È un investimento da 200 €/Mln che si propone di realizzare, su una superfice complessiva di 30.000 mq, un Office Campus
Laura Cavestri, su Il Sole 24 Ore, fa un’esauriente descrizione del programma.
È, a mio avviso, lo spunto per una riflessione di carattere generale.
Dall’avvento della pandemia ci si è chiesti se essa avrebbe cambiato il nostro stile di vita e, di conseguenza, il modo di intendere gli spazi e gli immobili.
In particolare, ci si è interrogati su come sarebbe cambiato il mondo del lavoro.
Le opinioni non sono sempre state concordi e molti hanno sostenuto che, una volta superata l’emergenza sanitaria, la vita avrebbe ripreso il suo corso abituale.
Tuttavia, in questi due anni, per diversi aspetti interminabili, sono emersi una serie di concetti che hanno progressivamente mostrato la irreversibilità della trasformazione.

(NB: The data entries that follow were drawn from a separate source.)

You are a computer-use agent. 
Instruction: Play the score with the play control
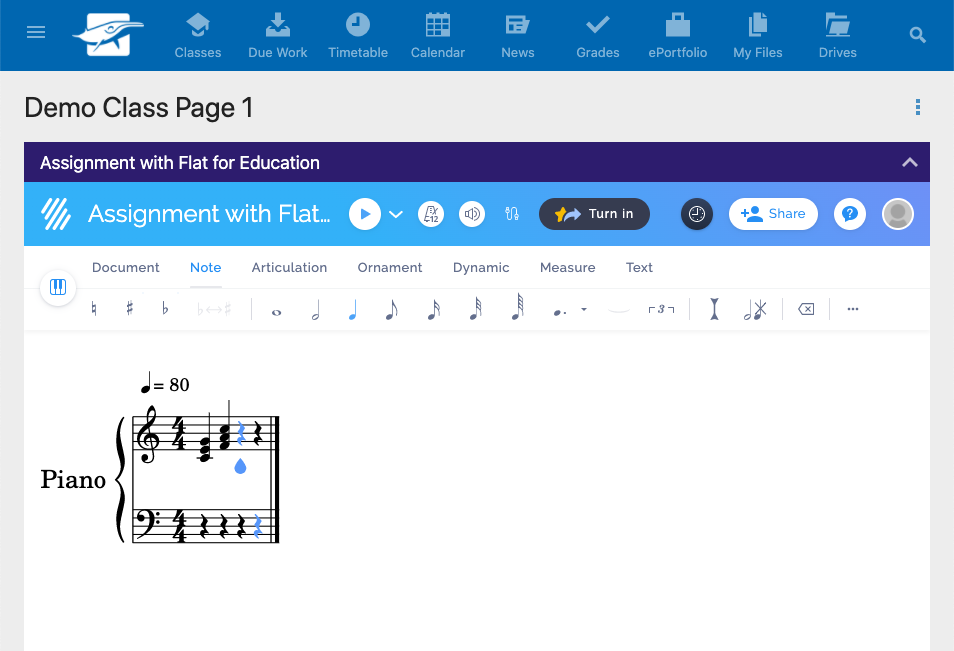(x=365, y=213)
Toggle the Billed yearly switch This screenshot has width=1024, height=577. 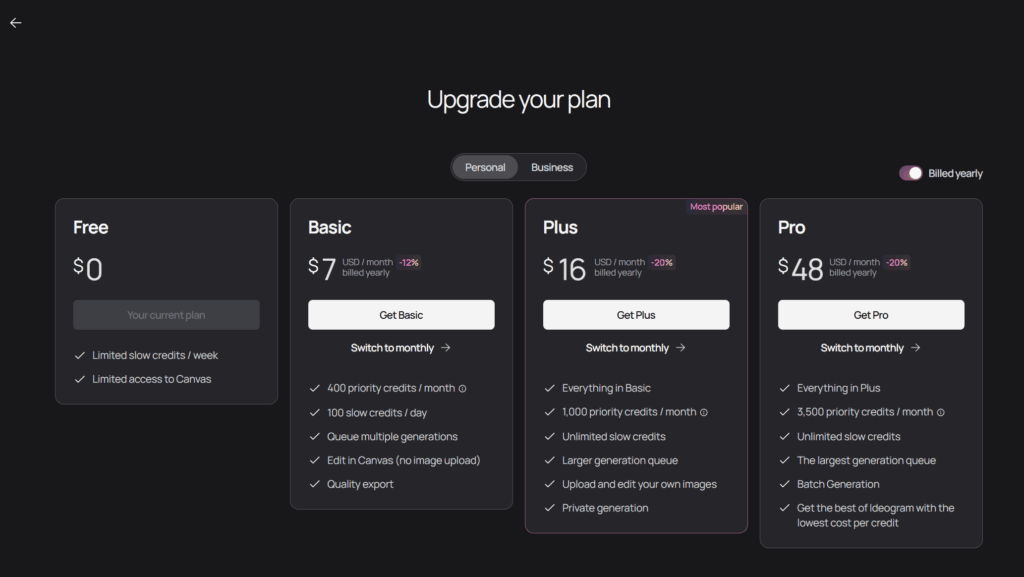pos(910,172)
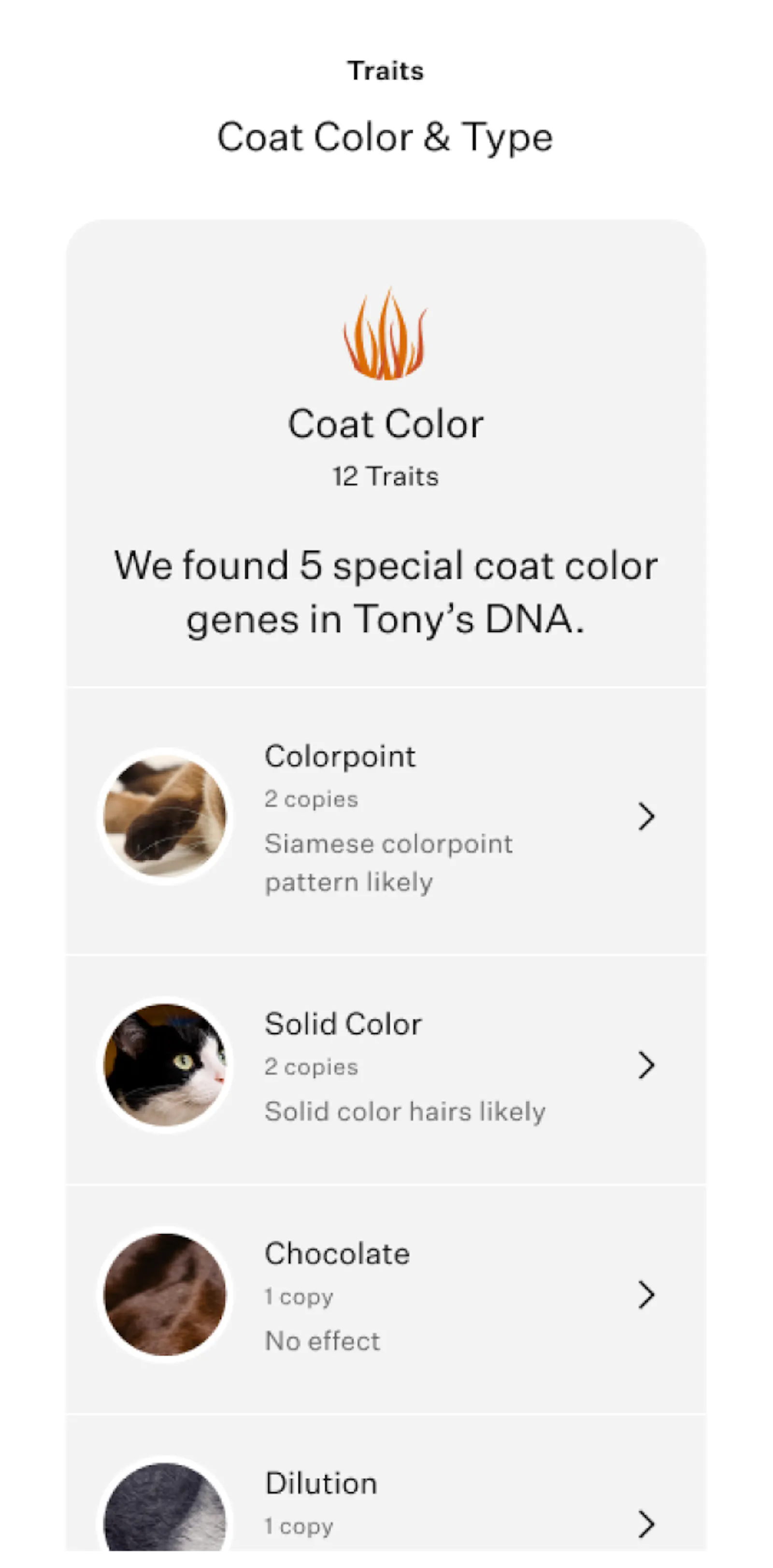Select the Coat Color heading
The height and width of the screenshot is (1568, 773).
(385, 423)
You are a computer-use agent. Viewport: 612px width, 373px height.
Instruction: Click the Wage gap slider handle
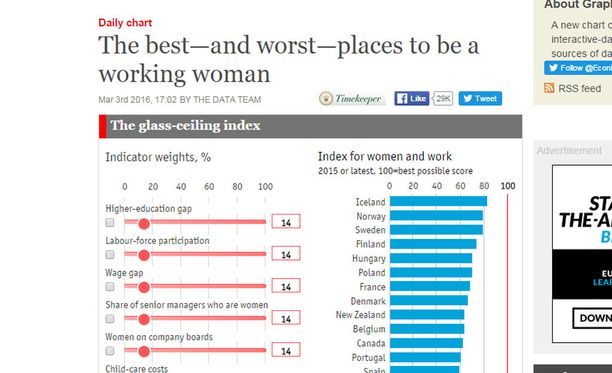[144, 288]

Sono esattamente quelli ai quali si ispira questa iniziativa e che ritroviamo espressi nel suo resoconto: digitalizzazione, flessibilità, ibridazione, condivisione, work life balance, sostenibilità, efficientamento energetico, criteri ESG, sostenibilità ambientale, inclusione sociale.
Il progetto è, in sostanza, la dimostrazione concreta del profondo cambiamento che ha investito il mercato del lavoro, gli spazi lavorativi, gli immobili e gli stessi quartieri.
È un cambiamento che trova la sua più concreta espressione nell’affermazione dello HybridWorking.
Questa appare oramai ineluttabile.
Essa, in particolare, comporterà la facoltà, tutte le volte che ciò sia possibile, di scegliere il luogo dal quale lavorare.
In un simile contesto gli uffici dovranno avere caratteristiche tali da renderli competitivi, ovvero attraenti rispetto ad altre scelte.
Per attrarre talenti occorrerà offrire luoghi di lavoro che diano molto, molto di più di quanto non sia mai stato in precedenza e, quindi, in primo luogo, qualità di vita.
È un cambiamento oggettivamente epocale rispetto alla concezione “quantitativa” che, fatti salvi taluni casi virtuosi e tutto sommato eccezionali, era generalmente dominante solo due anni fa.